PROBLEMS AND TASKS ▸
a – In the comments on electric car sales, how many cars does Tesla expect to sell in 2014?
b – Output everything in the comments on electric car sales from "Hard to say" down to "to natural gas.", copied word for word.
--- DOCUMENT SEGMENT Enclosed Below ---
I don’t know how fast sales of natural gas trucks and buses is accelerating. It looks like sales of electric vehicles are moving up fast. Sales tripled in 2012 and doubled again in 2013. They are coming off a small base however. I don’t think the big car companies are pushing them. However, the success of Tesla may force the big car companies to push electric cars harder.
Total sales of electric cars were something over 90k in 2013. Tesla sold about 21k of those. Tesla expects to sell over 40k cars in 2014.
Hard to say what the future will bring. However, this kind of growth is considered to be viral. If it keeps up for 5-10 years—it will take a significant bite out of the demand for oil—especially as more trucks and buses shift over to natural gas.
The tell will come in 2015-2016 when Tesla promises to have a 30k car that drives over 200 miles on one battery charge—like their current 80k car —. If that happens, then the long term future (10-15 years)goes out of fracking oil and deep sea oil.
3 x 2 = 6
More early retirees buying golf carts.
If they can find a way to recharge the batteries quickly, that will help sell these cars.
If they can find a way to charge them at home, without help from the grid, that will make these cars skyrocket.
Too bad the things can’t be run off capacitors. As I understand it, you can fill capacitors rapidly. You can also empty them rapidly. For fast turn-around, nothing beats the capacitor. And if you need peek power, the capacitor is there to empty on demand, much faster than a battery.
The hottest electric cars leave winter drivers out in the cold
In other news, sales of ten mile long electric extension cords have doubled.
--- End of Enclosed DOCUMENT SEGMENT ---
--- SUPPLIED DATA Enclosed Below ---
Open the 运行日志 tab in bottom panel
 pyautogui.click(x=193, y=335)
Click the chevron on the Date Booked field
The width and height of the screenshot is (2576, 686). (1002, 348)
--- End of Enclosed SUPPLIED DATA ---
ANSWERS FOR THIS EXERCISE ▸
a – Over 40k cars.

b –
Hard to say what the future will bring. However, this kind of growth is considered to be viral. If it keeps up for 5-10 years—it will take a significant bite out of the demand for oil—especially as more trucks and buses shift over to natural gas.